Stored records
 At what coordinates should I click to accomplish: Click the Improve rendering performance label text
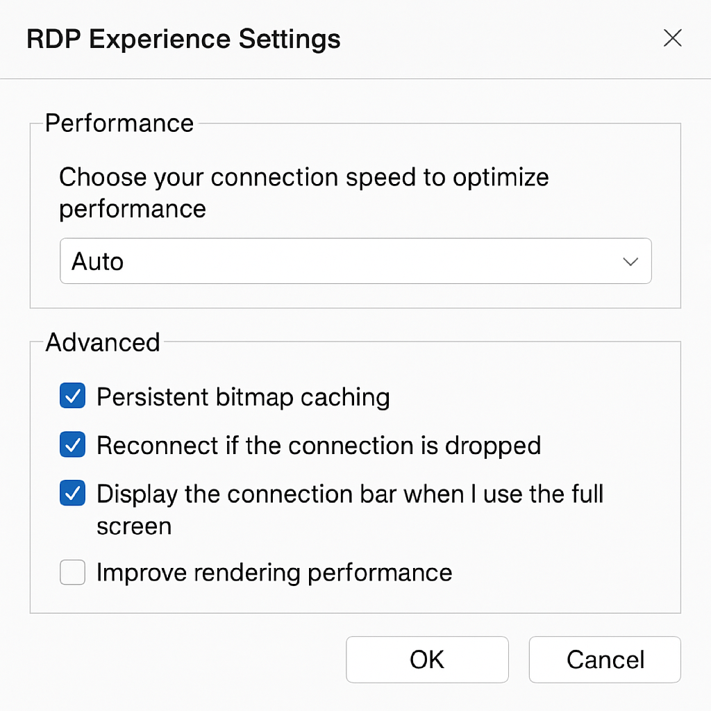(x=274, y=573)
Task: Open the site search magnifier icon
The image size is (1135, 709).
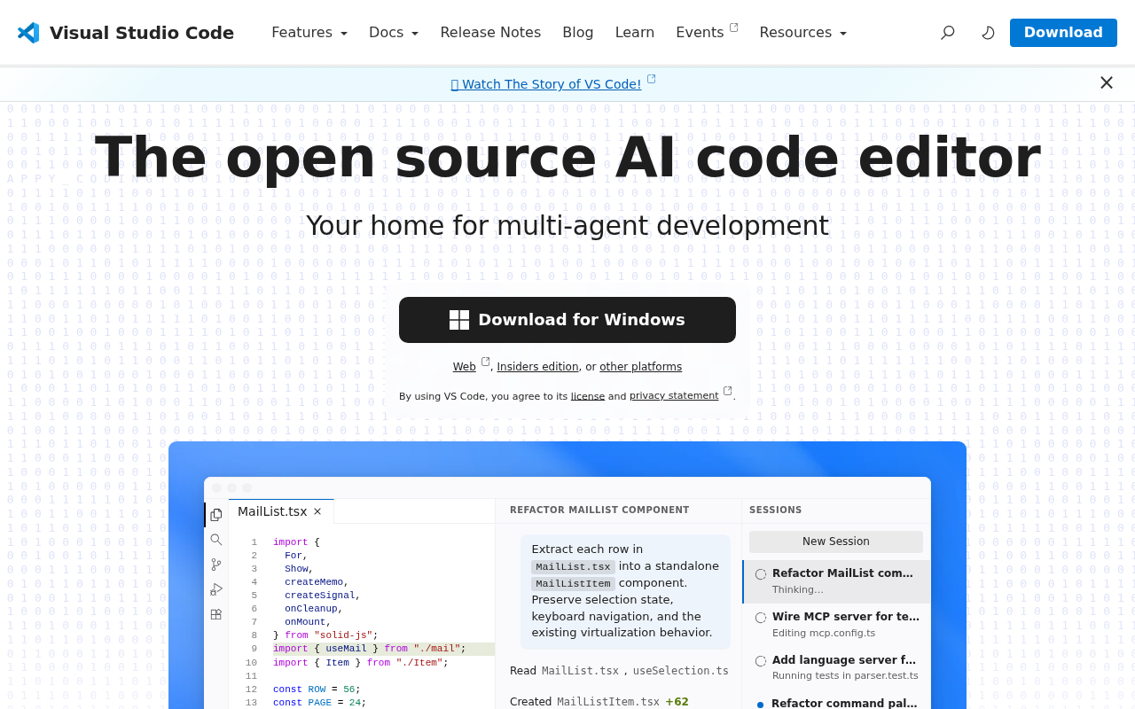Action: (x=948, y=33)
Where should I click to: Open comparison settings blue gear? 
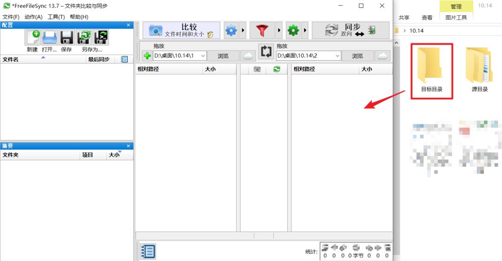point(231,30)
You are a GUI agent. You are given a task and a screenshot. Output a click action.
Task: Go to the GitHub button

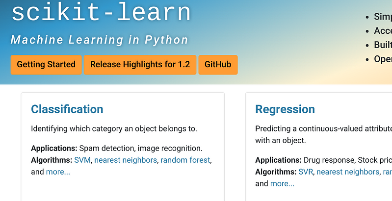[x=218, y=65]
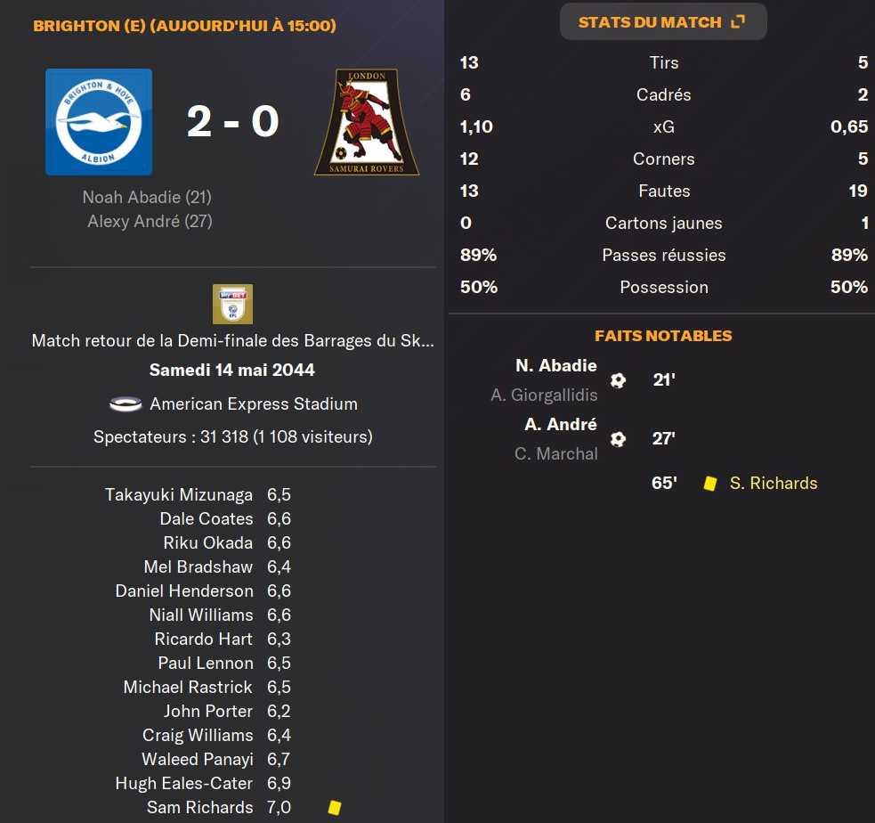
Task: Click the Sky Bet EFL competition logo
Action: pos(232,304)
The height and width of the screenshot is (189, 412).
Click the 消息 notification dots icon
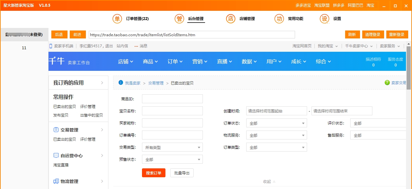pos(136,46)
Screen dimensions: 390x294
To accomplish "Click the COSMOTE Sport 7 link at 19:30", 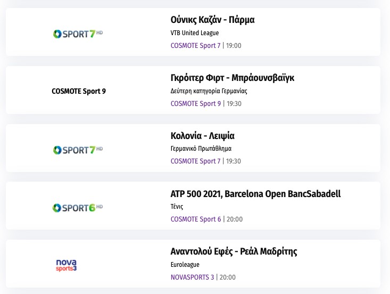I will click(x=195, y=161).
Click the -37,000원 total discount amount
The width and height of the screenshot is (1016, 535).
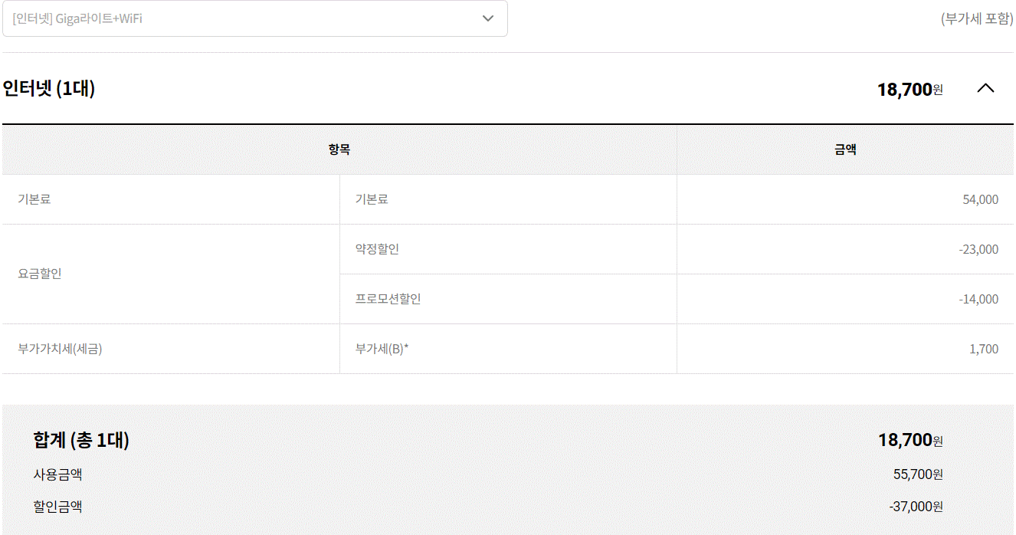pyautogui.click(x=916, y=507)
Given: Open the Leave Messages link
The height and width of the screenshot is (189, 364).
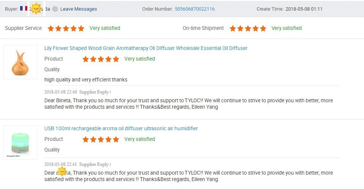Looking at the screenshot, I should 79,9.
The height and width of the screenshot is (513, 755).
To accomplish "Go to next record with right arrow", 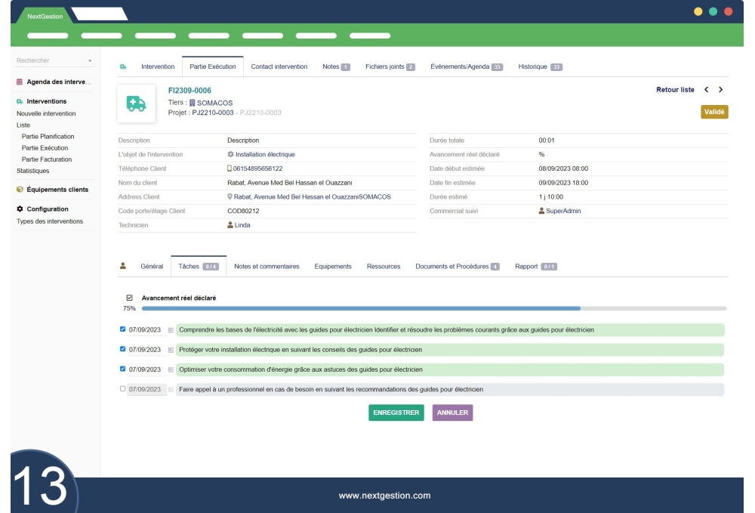I will [x=721, y=90].
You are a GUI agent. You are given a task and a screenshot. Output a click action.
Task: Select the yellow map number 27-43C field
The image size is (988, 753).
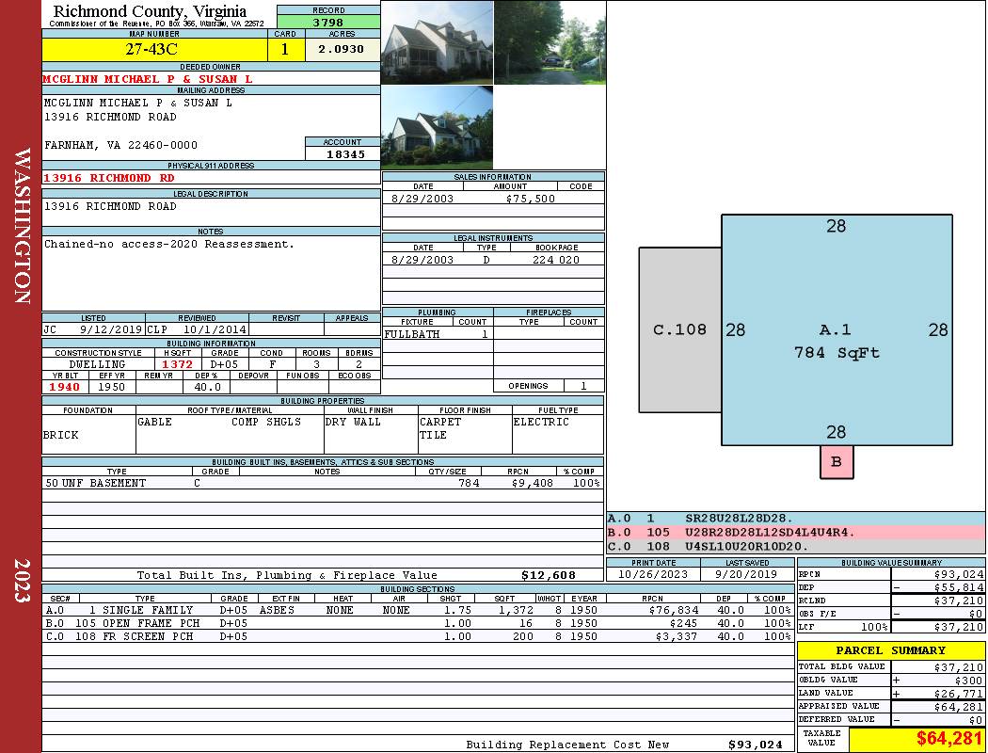[152, 49]
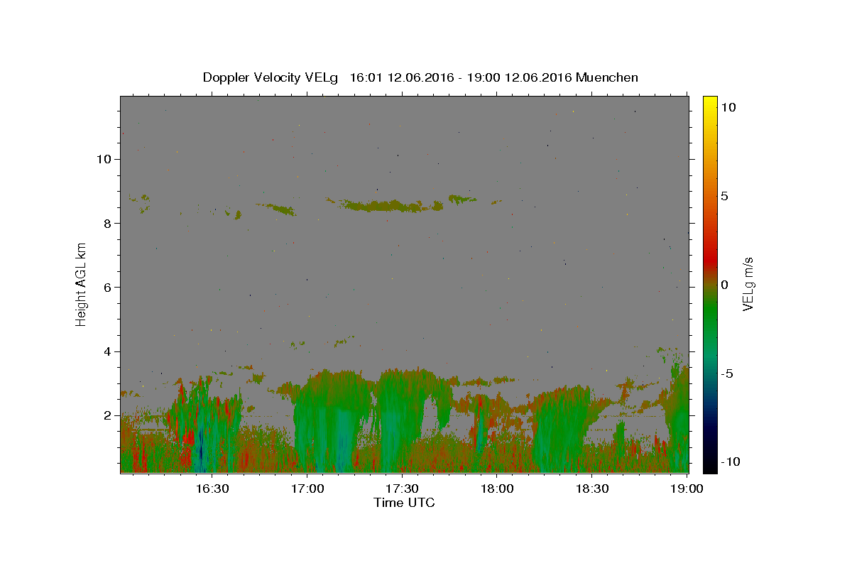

▶ TRY IT:
Give the lines again word for word, from the start of the records to the line holding "Screen dimensions: 390x294", both included, and leave out any picture.

▶ SOLUTION TO THIS EXERCISE:
 At what coordinates should I click to accomplish: Click the Improve rendering performance label text
(x=274, y=573)
Task: Open the site search magnifier icon
The image size is (1135, 709).
Action: (x=948, y=33)
Where should I click to: Open comparison settings blue gear? 
point(231,30)
You are a GUI agent. You are given a task and a screenshot. Output a click action.
Task: Go to the GitHub button

[x=218, y=65]
Task: Click the Sky Bet EFL competition logo
Action: pos(232,304)
The height and width of the screenshot is (189, 412).
Click the 消息 notification dots icon
pos(136,46)
Screen dimensions: 390x294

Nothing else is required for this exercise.